A great deal of ‘New Age’ archaeology is based around the idea that ‘masculine forces’, seen as inherently evil, have brought about a current state of patriarchy, materialism and other problems (such as industrial pollution, nuclear weapons, child abuse, machinery and capitalism). This is held in contrast to the ‘feminine forces’ of earlier ages, when the “Goddess” was dominant, allowing human cooperation, spiritual awareness and a life in harmony with the earth. The usual interpretation places the shift at the end of the Neolithic, with the growth of metal-using societies and the evidence for the rise of a new phenomenon: the individual, powerful man. A naïve correlation is often assumed with traditional biblical chronology, with the Age of the Patriarchs (Abraham, Isaac and Jacob) coinciding with the development of mature Bronze Age societies.

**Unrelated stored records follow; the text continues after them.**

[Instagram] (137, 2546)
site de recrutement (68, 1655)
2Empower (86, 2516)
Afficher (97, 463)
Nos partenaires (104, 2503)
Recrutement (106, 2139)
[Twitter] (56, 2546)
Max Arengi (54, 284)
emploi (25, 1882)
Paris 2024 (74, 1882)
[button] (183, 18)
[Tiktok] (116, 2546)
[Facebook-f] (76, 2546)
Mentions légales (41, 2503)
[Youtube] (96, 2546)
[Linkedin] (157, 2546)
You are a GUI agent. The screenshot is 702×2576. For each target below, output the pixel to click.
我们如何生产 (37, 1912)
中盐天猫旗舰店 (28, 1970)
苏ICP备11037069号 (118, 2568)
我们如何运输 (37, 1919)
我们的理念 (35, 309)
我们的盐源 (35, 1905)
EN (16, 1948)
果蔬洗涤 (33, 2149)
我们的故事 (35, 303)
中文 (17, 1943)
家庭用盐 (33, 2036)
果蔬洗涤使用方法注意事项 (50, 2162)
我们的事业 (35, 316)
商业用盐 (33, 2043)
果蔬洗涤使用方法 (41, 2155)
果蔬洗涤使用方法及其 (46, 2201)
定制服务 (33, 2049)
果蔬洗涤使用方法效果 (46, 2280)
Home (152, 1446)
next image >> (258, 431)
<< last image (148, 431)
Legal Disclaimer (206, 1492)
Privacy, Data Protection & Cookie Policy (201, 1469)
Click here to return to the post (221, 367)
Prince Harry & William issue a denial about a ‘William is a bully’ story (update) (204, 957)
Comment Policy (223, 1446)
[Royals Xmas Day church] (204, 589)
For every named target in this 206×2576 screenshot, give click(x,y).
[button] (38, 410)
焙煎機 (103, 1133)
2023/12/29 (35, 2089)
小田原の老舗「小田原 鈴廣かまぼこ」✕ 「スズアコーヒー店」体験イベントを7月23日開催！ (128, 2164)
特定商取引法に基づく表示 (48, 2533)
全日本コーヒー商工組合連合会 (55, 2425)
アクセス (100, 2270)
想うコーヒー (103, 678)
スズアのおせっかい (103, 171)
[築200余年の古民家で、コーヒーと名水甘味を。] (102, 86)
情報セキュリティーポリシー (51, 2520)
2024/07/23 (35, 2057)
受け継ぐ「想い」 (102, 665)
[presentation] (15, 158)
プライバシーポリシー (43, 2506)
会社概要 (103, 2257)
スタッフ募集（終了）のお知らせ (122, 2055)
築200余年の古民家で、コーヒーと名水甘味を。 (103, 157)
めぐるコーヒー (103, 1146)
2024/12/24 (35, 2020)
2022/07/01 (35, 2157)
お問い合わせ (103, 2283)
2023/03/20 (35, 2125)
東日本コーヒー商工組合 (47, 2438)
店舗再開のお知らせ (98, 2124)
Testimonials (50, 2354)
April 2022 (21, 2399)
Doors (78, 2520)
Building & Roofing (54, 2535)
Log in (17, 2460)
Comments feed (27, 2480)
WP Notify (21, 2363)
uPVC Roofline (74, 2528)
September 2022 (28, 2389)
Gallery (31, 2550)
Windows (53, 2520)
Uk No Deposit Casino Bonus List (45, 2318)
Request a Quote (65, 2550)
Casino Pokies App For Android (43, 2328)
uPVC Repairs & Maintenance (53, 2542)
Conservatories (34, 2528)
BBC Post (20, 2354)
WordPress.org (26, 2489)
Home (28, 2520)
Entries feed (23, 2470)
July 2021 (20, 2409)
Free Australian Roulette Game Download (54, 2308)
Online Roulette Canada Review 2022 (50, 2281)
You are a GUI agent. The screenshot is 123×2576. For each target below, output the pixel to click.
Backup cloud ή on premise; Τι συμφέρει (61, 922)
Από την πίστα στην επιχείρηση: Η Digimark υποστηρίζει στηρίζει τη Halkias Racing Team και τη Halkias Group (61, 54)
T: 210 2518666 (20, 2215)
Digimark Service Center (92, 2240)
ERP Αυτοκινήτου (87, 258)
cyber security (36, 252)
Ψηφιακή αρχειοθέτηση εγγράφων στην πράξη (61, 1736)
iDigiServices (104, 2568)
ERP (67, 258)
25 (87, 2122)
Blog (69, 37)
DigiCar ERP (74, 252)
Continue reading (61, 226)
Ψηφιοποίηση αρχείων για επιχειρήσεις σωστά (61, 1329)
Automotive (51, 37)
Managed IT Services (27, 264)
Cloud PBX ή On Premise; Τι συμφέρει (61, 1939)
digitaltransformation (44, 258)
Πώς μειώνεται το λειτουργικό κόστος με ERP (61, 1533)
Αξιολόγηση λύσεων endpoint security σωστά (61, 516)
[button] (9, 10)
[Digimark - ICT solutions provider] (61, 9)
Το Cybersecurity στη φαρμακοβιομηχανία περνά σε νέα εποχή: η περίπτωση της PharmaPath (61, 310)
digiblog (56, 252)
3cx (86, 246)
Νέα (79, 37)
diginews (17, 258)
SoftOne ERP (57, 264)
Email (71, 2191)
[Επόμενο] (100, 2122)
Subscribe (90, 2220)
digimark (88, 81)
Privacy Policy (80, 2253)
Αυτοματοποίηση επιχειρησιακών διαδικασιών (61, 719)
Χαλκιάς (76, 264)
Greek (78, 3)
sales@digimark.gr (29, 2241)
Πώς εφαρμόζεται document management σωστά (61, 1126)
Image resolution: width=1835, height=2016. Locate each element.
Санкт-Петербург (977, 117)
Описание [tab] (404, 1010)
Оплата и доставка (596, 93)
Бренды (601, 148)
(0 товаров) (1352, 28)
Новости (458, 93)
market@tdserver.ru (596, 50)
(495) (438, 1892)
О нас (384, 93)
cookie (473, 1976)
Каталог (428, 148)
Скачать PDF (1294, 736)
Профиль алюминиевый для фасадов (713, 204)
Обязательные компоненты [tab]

Some of these ‘New Age’ beliefs are easily dismissed without recourse to attacking the spiritual aspects. The whole topic of ‘earth energies’, for instance, depends on an essentially ahistorical view of the landscape, which treats all antiquities of any age as equal evidence for understanding the remote past. Others are more problematical (such as the origins of male-dominated societies), while yet others (such as attempts to understand ancient societies’ beliefs about specific types of landform) may contain useful insights. Any system, though, that insists that it cannot be tested by the means that are generally employed to examine claims about the world is an essentially religious viewpoint and one that refuses to open itself up to proper scrutiny. If everything is to be taken on trust because it has been ‘revealed’, ‘channelled’ or ‘felt’, then it is an authoritarian, faith-based system. Moreover, none of these incompatible, directly revealed systems offers any means for non-believers to assess the relative merits of one revelation over another, as each claims to be the sole correct version. To confuse matters further, the promoters of various ‘New Age’ beliefs use each others’ work, either unaware or unconcerned about contradictions between them. They are equally happy to quarry ideas from older belief systems – including recent eclectic mishmashes such as Theosophy or The Golden Dawn as well as more established systems, such as Judaeo-Christian writings and Buddhism – by cherry-picking those details most congenial to their own beliefs.